INSTRUCTIONS TO FOLLOW – Find and copy each line of the data that includes "will".
** Opening RECORDS PROVIDED block **
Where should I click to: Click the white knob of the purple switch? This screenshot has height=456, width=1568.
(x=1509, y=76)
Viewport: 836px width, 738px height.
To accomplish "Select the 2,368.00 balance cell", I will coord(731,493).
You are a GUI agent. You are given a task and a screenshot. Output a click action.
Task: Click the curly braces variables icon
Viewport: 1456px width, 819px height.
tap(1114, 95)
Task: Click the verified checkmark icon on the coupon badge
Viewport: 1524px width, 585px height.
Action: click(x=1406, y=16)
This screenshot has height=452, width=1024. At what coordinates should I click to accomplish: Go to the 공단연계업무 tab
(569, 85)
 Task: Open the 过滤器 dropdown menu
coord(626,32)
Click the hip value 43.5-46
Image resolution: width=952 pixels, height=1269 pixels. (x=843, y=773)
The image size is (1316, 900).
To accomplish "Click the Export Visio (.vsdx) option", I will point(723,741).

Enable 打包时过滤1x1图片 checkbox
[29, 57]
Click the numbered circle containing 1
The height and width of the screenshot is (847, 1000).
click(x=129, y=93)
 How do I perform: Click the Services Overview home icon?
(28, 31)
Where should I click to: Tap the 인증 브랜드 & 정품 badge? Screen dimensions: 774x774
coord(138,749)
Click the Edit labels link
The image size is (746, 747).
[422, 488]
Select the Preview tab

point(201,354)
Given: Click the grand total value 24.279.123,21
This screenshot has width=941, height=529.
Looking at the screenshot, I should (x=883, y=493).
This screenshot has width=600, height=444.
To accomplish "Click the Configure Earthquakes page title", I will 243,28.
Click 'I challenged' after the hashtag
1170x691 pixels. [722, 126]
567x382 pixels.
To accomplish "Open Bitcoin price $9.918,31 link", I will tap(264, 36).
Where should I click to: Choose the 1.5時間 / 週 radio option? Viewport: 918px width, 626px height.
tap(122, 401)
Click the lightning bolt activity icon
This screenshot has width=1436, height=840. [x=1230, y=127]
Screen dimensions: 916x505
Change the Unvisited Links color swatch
** Closing RECORDS PROVIDED block **
ANSWER TO THIS PROBLEM –
To accomplish "Select the 2,368.00 balance cell", I will coord(731,493).
To accomplish "Click the Export Visio (.vsdx) option", I will point(723,741).
To accomplish "Click the Configure Earthquakes page title", I will 243,28.
To accomplish "Open Bitcoin price $9.918,31 link", I will tap(264, 36).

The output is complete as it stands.